===== TEXTO PROPORCIONADO

Solemos mirar los juguetes con nostalgia, porque los consideramos sólo huellas de nuestro pasado más nimio o simples vestigios de una infancia que ya no podremos recuperar. Hacemos mal, porque los juguetes están cargados de futuro, y su vida, contra lo que pueda pensarse, no acaba cuando los abandonamos al llegar la adolescencia. Esta es la hipótesis íntima de la que parte el artista y académico Juan Bordes en dos libros tan singulares en su enfoque como admirables en su claridad pedagógica y en su cuidada diagramación. La infancia de las vanguardias y la Historia de los juguetes de construcción pertenecen, de hecho, a esa categoría de textos que, animados por el gusto personal de su autor —en este caso, la pasión de Bordes por el coleccionismo—, iluminan una parte oculta de la historia, y nos hacen repensarla.

==========

▸ INSTRUCCIONES
1 – Enumera los tres aspectos por los que el texto sobre los juguetes califica de singulares o admirables los dos libros de Juan Bordes.
2 – Prosigue el texto sobre los juguetes a partir de su última oración.

===== FRAGMENTOS DE DATOS

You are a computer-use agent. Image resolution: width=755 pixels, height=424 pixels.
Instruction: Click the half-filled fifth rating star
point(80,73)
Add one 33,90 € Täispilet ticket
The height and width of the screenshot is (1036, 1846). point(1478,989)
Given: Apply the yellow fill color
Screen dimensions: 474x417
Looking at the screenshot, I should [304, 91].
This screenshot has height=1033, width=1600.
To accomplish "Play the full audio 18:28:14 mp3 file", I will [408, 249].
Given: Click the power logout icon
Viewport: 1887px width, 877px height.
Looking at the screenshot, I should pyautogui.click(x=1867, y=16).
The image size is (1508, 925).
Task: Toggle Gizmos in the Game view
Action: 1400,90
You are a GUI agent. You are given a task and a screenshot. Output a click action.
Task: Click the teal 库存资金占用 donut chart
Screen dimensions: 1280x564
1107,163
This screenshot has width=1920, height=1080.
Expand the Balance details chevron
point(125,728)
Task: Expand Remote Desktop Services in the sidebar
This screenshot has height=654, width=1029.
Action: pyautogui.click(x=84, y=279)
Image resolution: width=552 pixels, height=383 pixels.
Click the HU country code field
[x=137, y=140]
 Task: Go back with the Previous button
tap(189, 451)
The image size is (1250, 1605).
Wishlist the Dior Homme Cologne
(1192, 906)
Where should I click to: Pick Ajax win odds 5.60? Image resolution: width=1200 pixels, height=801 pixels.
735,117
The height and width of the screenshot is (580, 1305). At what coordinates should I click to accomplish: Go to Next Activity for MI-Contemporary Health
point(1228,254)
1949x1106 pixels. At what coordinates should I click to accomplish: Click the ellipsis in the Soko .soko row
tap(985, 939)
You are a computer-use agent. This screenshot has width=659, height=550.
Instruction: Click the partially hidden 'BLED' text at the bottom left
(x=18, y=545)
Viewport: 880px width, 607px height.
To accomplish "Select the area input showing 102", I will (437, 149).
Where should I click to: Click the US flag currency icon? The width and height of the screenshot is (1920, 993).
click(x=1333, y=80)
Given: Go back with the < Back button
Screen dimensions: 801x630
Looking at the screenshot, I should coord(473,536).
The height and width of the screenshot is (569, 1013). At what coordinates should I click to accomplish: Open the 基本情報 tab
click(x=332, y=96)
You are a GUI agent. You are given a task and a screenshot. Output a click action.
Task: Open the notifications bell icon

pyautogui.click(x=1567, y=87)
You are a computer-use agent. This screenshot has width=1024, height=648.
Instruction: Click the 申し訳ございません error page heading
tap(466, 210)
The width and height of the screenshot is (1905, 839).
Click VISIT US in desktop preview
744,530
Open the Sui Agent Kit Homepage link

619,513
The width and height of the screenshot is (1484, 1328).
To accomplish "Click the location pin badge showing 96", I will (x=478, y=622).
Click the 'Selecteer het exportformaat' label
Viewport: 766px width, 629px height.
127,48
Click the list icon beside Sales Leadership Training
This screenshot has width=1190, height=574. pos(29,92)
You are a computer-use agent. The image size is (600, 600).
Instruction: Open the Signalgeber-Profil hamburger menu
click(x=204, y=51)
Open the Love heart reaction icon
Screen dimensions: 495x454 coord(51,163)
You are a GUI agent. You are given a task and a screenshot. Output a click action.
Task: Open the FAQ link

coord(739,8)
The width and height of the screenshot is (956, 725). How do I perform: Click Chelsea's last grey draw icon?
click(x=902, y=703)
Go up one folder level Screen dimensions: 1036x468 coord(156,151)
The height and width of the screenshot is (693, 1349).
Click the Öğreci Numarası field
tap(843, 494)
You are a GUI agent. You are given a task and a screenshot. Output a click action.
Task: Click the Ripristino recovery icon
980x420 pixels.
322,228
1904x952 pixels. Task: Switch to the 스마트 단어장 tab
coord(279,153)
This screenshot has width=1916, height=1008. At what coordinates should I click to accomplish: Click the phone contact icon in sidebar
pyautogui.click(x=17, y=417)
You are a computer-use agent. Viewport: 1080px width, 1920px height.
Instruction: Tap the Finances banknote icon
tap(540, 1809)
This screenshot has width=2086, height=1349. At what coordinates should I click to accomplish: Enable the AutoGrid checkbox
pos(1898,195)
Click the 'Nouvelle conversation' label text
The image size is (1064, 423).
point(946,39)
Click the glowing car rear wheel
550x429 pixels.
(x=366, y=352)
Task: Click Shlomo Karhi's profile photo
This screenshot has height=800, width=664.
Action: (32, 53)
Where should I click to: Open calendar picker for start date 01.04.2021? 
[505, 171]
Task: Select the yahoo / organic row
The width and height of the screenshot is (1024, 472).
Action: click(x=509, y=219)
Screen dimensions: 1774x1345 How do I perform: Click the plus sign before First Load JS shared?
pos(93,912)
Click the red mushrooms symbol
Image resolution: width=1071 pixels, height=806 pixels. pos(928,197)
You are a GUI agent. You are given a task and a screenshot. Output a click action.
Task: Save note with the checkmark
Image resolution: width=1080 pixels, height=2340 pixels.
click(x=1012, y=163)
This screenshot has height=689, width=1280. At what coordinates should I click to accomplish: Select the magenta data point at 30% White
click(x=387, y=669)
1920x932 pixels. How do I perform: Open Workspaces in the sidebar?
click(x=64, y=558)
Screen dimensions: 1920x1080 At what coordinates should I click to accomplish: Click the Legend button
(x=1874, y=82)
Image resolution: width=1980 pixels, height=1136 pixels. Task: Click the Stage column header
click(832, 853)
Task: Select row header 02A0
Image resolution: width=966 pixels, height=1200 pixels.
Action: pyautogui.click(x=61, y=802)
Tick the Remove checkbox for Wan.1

==========

▸ RESULTADOS DE LAS TAREAS
1 – Su enfoque, su claridad pedagógica y su cuidada diagramación.

2 –
Últimamente hemos aprendido a considerar la modernidad no sólo como una narración heroica y necesaria escrita a partes iguales por la genialidad creativa y la objetividad técnica, sino como un producto azaroso cuyo éxito dependió en buena parte de la capacidad de las vanguardias para publicitarse y llegar al gran público. En realidad, hemos descubierto que el triunfo del Movimiento Moderno debe explicarse también mediante su intrahistoria. Bordes comparte este supuesto en su manera singular de acercarse al relato interno de la modernidad a través de los juguetes y de los libros de texto infantiles.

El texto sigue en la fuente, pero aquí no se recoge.